According to the former it is held, that virtue and vice are essentially different in their nature; that there will be a future state of rewards and punishments; that the God Föe was born to save mankind, by expiating their sins, and instructing them in their duty; that there are five precepts particularly to be observed, the first is, not to kill any animal, the second, not to steal; the third, not to be guilty of impurity; the fourth, not to lie, and the fifth, to abstain from wine. 


But especially it is enjoined to shew kindness to the bonzes, and to build them monasteries and temples, and to take good heed at the funeral ceremonies of their relations, to burn such a number of silk garments as may accommodate them in the next world, and so much gilt paper [or paper-money] as will serve to bribe the eighteen guardians of the infernal regions: And all who neglect these precepts and injunctions, are told they have nothing to expect after death, but to transmigrate into vile animus, such as mules, dogs, rats, or others yet more contemptible. 

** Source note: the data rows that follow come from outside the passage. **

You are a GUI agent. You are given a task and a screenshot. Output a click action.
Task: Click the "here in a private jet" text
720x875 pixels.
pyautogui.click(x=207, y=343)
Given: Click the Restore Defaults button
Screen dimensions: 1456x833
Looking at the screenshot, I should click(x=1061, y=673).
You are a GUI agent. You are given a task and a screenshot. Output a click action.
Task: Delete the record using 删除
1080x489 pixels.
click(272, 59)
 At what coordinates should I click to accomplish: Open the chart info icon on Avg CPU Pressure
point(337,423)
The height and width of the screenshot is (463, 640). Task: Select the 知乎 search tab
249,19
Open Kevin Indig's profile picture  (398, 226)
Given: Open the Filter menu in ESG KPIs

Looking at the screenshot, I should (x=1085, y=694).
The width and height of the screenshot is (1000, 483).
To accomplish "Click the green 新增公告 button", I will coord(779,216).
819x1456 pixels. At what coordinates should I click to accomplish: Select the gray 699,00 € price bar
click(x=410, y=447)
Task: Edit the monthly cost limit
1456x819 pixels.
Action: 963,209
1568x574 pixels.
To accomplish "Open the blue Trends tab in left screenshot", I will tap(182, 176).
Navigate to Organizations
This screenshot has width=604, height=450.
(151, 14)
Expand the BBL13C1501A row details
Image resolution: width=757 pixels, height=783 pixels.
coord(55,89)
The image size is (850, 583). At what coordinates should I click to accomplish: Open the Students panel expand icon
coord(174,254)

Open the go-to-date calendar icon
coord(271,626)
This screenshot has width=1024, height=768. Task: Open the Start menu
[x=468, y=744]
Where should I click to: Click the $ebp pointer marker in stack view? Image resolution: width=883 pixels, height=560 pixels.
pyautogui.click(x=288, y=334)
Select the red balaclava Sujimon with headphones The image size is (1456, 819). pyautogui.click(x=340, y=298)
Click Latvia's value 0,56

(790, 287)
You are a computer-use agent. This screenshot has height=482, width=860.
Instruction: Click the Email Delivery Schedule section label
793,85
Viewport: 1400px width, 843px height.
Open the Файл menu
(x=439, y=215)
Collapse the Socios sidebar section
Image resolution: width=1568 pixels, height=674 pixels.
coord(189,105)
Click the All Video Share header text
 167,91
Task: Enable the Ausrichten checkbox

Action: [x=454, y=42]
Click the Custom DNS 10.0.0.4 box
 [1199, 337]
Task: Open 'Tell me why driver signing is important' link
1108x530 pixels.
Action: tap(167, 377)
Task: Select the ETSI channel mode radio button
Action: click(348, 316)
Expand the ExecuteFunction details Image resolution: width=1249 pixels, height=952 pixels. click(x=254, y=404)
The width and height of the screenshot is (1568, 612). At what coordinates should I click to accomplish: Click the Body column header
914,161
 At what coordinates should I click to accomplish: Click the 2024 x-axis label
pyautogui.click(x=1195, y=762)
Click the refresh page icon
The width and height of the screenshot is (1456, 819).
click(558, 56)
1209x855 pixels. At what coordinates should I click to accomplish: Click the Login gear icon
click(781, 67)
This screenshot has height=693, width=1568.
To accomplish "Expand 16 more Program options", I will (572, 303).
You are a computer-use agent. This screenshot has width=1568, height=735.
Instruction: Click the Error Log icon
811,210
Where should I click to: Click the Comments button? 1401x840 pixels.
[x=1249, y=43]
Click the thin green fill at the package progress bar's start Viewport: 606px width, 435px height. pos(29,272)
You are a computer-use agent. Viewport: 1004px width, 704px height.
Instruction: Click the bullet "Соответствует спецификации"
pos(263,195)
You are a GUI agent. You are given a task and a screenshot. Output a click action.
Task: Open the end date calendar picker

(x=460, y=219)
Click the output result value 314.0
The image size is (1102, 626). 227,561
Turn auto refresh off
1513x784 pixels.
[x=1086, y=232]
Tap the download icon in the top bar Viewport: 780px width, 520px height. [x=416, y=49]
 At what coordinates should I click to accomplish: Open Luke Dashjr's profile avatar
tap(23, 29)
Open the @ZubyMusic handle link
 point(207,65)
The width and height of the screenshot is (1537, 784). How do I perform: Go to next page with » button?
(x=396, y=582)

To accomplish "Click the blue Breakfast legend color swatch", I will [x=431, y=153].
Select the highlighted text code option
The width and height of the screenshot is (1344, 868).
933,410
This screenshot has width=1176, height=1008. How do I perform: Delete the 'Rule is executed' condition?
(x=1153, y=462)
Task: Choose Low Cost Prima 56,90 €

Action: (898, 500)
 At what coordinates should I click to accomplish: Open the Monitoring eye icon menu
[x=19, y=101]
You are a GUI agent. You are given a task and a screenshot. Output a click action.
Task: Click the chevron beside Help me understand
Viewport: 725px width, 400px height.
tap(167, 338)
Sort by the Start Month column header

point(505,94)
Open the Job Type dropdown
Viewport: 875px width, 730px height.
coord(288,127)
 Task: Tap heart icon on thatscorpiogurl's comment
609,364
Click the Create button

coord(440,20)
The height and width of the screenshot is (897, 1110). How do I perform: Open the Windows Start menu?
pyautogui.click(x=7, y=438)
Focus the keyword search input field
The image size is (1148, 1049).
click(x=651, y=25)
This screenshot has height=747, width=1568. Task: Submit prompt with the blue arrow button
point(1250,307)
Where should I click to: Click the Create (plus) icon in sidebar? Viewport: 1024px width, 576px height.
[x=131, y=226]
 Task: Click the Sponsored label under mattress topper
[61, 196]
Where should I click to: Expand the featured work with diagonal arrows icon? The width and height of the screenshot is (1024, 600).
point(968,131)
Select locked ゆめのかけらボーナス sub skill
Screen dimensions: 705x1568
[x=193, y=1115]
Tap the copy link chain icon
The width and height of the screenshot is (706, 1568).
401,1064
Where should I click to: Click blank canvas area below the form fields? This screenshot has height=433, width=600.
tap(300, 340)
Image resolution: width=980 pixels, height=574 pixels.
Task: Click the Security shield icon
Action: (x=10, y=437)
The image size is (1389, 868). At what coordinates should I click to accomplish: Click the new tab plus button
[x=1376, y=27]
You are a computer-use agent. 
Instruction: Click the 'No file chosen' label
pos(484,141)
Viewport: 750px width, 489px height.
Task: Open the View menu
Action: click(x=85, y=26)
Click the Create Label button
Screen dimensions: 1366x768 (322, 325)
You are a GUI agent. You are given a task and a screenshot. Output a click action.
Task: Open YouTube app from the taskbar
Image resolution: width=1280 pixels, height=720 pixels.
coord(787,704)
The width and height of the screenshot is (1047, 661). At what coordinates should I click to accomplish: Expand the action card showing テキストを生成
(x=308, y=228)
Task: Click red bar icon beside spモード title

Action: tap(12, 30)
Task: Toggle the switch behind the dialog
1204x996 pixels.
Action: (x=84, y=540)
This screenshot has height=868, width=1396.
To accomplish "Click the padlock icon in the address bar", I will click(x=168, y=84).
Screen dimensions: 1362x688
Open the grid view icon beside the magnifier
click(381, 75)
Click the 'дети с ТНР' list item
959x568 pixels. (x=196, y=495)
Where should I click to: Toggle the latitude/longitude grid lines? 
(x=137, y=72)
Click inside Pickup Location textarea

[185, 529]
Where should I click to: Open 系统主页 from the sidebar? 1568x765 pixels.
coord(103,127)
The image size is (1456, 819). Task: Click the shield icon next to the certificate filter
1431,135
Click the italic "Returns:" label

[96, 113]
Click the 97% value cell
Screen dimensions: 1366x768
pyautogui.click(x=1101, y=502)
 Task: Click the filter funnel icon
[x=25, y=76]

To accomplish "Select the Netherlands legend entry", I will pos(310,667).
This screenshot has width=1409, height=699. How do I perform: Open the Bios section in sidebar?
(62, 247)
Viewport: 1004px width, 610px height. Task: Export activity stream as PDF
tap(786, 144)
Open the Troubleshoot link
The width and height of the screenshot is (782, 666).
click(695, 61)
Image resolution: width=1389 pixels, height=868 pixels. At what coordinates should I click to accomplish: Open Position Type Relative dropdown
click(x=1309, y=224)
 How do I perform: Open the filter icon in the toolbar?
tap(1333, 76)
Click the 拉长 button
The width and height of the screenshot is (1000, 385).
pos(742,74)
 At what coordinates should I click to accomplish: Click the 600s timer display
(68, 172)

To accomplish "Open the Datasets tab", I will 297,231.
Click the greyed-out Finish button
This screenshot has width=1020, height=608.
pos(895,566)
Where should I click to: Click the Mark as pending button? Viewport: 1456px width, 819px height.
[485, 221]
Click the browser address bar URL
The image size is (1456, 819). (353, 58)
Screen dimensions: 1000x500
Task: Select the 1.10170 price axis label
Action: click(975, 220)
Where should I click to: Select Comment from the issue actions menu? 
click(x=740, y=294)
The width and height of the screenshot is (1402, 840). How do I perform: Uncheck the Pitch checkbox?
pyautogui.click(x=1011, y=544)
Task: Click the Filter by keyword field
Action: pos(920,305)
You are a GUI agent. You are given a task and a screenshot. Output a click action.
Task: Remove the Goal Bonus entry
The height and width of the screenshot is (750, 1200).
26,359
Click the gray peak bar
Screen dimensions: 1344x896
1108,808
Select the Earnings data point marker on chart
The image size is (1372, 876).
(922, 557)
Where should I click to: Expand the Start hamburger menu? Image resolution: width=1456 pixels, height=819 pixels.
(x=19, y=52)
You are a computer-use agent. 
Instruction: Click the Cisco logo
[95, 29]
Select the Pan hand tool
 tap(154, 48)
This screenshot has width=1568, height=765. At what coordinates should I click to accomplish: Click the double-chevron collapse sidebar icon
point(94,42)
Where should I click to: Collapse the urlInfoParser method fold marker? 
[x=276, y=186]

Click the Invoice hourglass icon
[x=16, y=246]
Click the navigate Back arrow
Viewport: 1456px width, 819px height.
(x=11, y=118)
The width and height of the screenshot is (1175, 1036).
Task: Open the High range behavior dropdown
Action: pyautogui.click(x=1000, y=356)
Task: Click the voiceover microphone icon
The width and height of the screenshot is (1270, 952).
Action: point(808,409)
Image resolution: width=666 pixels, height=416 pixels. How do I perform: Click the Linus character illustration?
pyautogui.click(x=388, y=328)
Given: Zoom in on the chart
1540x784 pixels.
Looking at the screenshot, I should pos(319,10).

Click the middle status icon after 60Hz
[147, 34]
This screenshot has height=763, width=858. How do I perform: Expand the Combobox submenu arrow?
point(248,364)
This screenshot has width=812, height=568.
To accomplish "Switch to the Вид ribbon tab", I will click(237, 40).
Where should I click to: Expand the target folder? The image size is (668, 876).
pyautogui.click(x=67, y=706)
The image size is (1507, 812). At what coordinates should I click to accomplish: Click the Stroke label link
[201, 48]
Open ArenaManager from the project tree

[16] It is true, says Du Halde, that though the canonical books often exhort men to fear Tien, and place the souls of the virtuous near Chang-ti, yet it does not appear that they have spoken clearly of future punishments. However, says he, it cannot be doubted but the Confucians believe the separate existence of the soul after death, and to show that this was the opinion of Confucius himself, we are told of his affirming to his familiar disciples, that for several years he had seen in a dream the celebrated Tcheo-kong, son of Ven-vang, to whom the empire was indebted for so many excellent instructions, and it is said that the learned Tchw-hi, who flourished under the dynasty of Song, being asked whether Confucius spoke of a dream or a true apparition, answered without difficulty, that he meant a true apparition; though Tcheo-kong at that time had been dead fix hundred years. 

But Navarette is of the contrary opinion, and in support of it offers a great variety of arguments and testimonies. Among the latter he tells us, That Doctor Li Sung Jo, who was a disciple of Confucius, and president of the court of Exchequer, advanced several times in conversation with him and his companions. That after death then was neither reward nor punishment, but that men returned to the vacuum from whence they came. And being told that there is an eternal, living, and omnipotent God, who rewards every man according to his deeds, in a future state of happiness or misery, he positively, denied there was any such God, heaven or hell; declaring that these were things never heard of in his sect. And another learned Chinese, in a conversation with Navarette in particular, assigned the omission of a future retribution by the followers of Confucius, as the principal cause why the multitude were so little induced to the practice of virtue. 

The reader, if he think it necessary, will pursue the enquiry, and judge for himself. See Du Halde, vol. Ill, pi 28. — Navarette, p. 218—24. and Voltaire, Hist. Gen. ch. II.